Control systems engineering activities are multi-disciplinary in nature. They focus on the implementation of control systems, mainly derived by mathematical modeling. Because instrumentation and control play a significant role in gathering information from a system and changing its parameters, they are a key part of control loops.

== As profession ==
High demand for engineering professionals is found in fields associated with process automation. Specializations include industrial instrumentation, system dynamics, process control, and control systems. Additionally, technological knowledge, particularly in computer systems, is essential to the job of an instrumentation and control engineer; important technology-related topics include human–computer interaction, programmable logic controllers, and SCADA. The tasks center around designing, developing, maintaining and managing control systems.

The goals of the work of an instrumentation and control engineer are to maximize:
- Productivity
- Optimization
- Stability
- Reliability
- Safety
- Continuity

== As academic discipline ==
Instrumentation and control engineering is a vital field of study offered at many universities worldwide at both the graduate and postgraduate levels. This discipline integrates principles from various branches of engineering, providing a comprehensive understanding of the design, analysis, and management of automated systems.

Typical coursework for this discipline includes, but is not limited to, subjects such as control system design, instrumentation fundamentals, process control, sensors and signal processing, automation, robotics, and industrial data communications. Advanced courses may delve into topics like intelligent control systems, digital signal processing, and embedded systems design.

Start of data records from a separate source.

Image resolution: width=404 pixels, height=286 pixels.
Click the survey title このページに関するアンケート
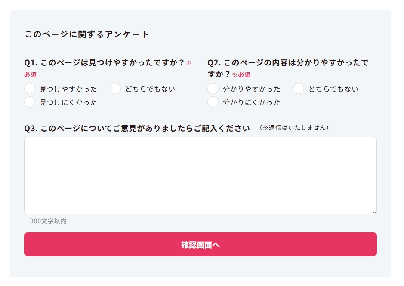point(86,34)

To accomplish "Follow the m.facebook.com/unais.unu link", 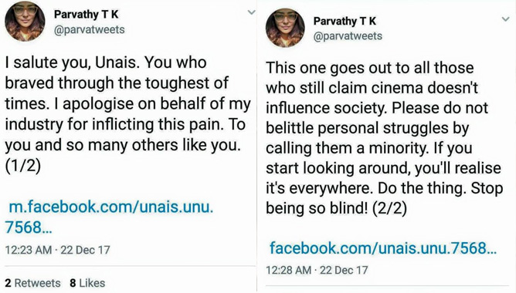I will 109,217.
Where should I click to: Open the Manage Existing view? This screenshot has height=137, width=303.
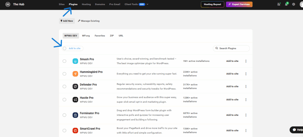point(89,21)
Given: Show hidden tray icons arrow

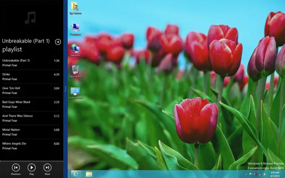Looking at the screenshot, I should point(246,174).
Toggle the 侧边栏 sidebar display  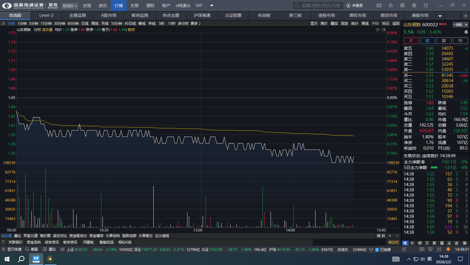pos(394,242)
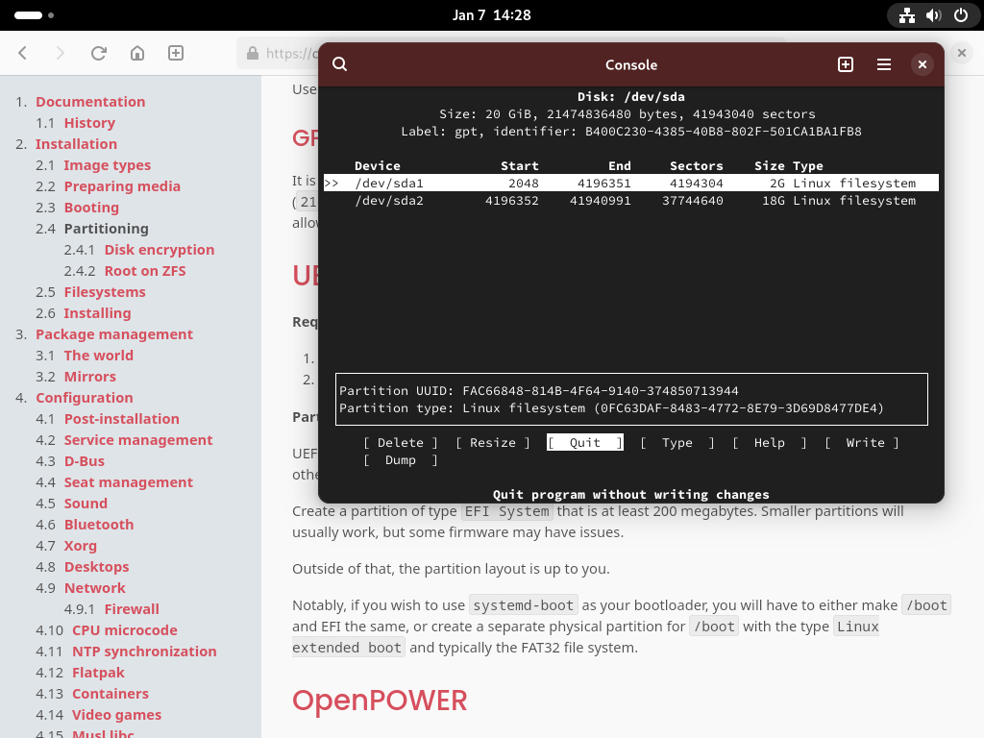Open the Console hamburger menu

coord(884,64)
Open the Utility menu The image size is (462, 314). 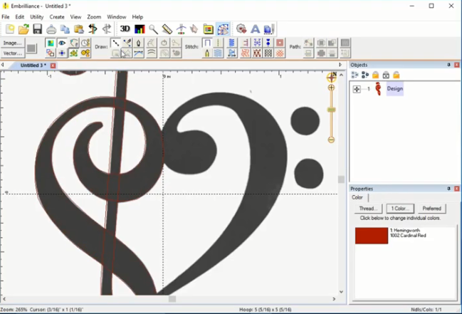36,16
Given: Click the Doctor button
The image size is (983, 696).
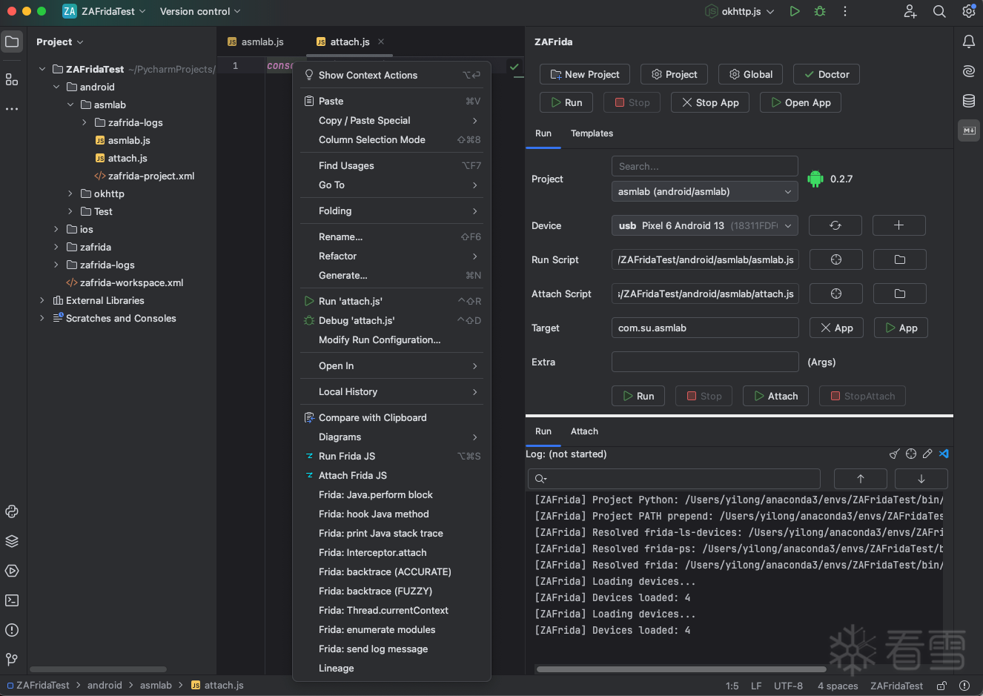Looking at the screenshot, I should (x=827, y=74).
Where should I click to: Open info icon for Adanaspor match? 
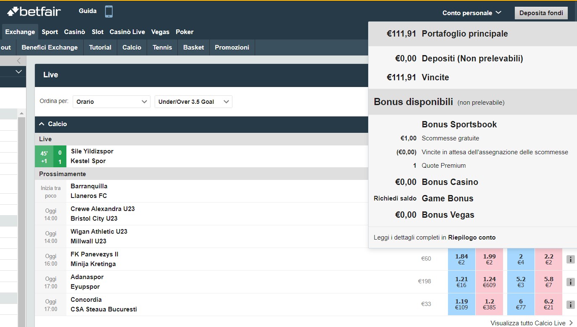[x=570, y=282]
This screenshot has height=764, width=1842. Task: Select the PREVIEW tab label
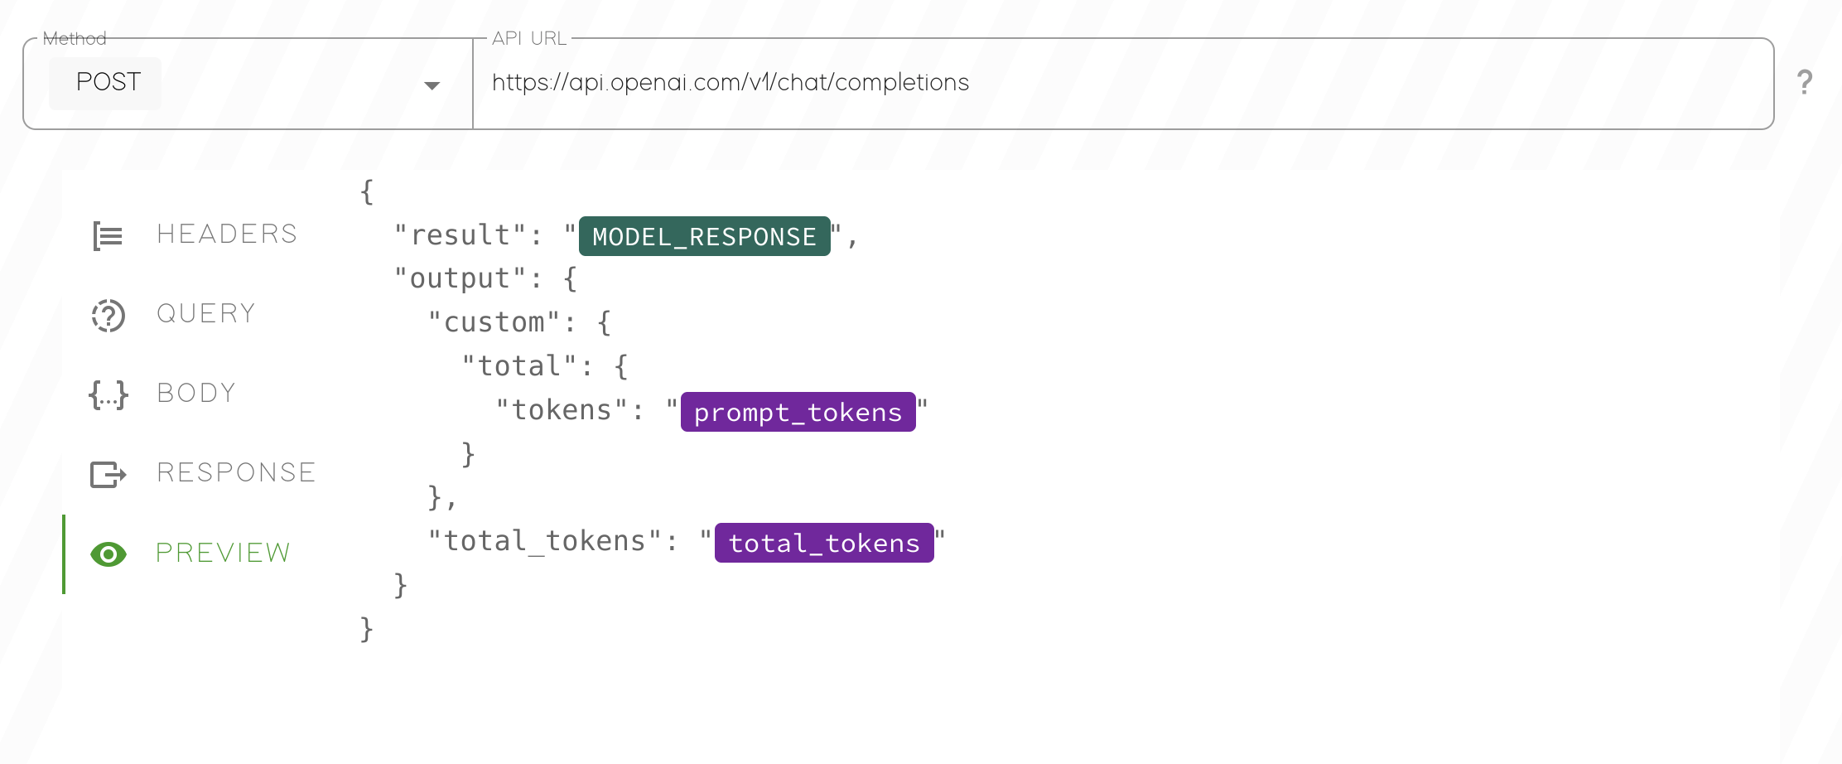tap(223, 553)
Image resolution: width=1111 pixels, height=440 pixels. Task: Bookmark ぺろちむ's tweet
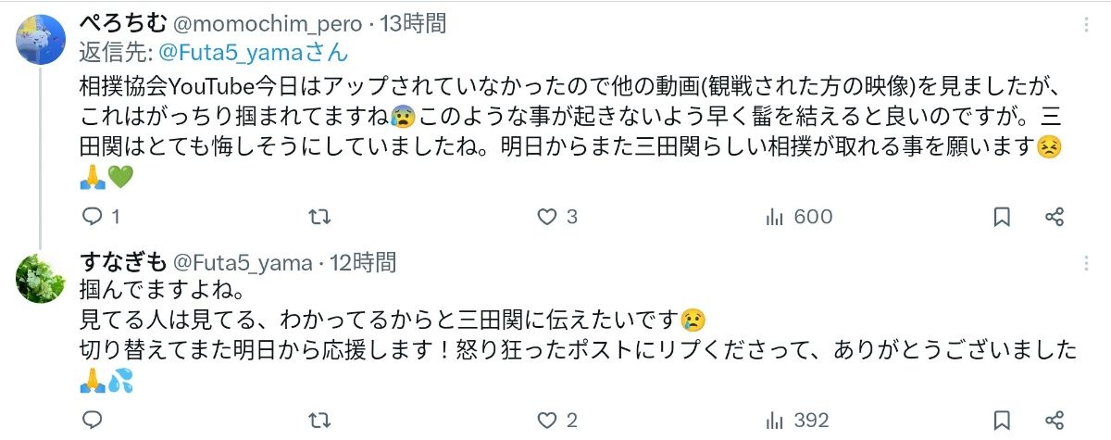pos(1002,217)
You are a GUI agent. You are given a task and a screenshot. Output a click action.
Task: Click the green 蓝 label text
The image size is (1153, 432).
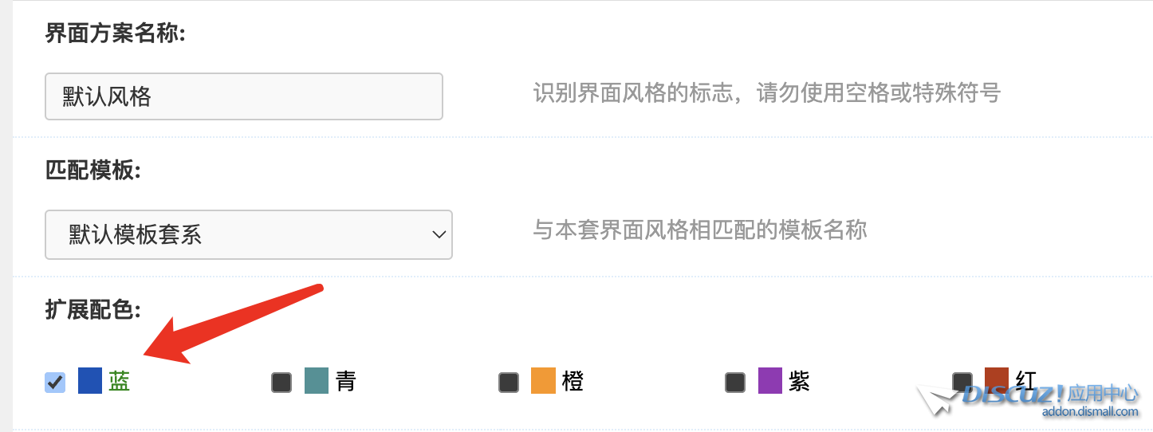[x=120, y=382]
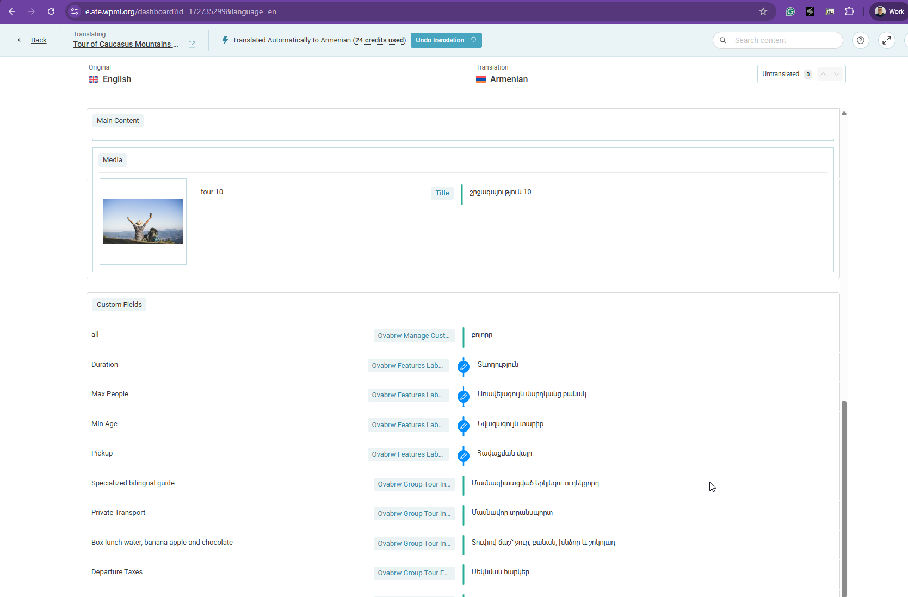Open browser extensions puzzle icon
The height and width of the screenshot is (597, 908).
(849, 11)
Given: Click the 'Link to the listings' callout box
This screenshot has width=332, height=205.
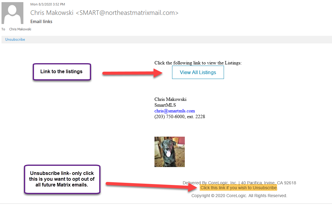Looking at the screenshot, I should (62, 72).
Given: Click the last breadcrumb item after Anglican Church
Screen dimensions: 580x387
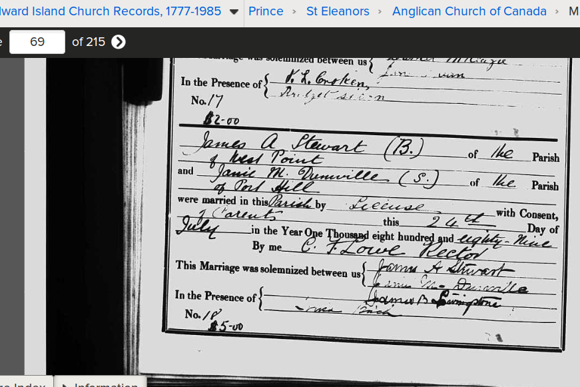Looking at the screenshot, I should [573, 11].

Students often have the opportunity to engage in hands-on laboratory work and industry-relevant projects, which foster practical skills alongside theoretical knowledge. These experiences are crucial in preparing graduates for careers in diverse sectors including manufacturing, power generation, oil and gas, and healthcare, where they may design and maintain systems that automate processes, improve efficiency, and enhance safety.

Interdisciplinary by nature, the field is accessible to students from various engineering backgrounds. Most commonly, students with a foundation in Electrical Engineering and Mechanical Engineering are drawn to this field due to their strong base in control systems, system dynamics, electro-mechanical machines and devices, and electric circuits (course work). However, with the growing complexity and integration of systems, students from fields like computer engineering, chemical engineering, and even biomedical engineering are increasingly contributing to and benefiting from studies in instrumentation and control engineering.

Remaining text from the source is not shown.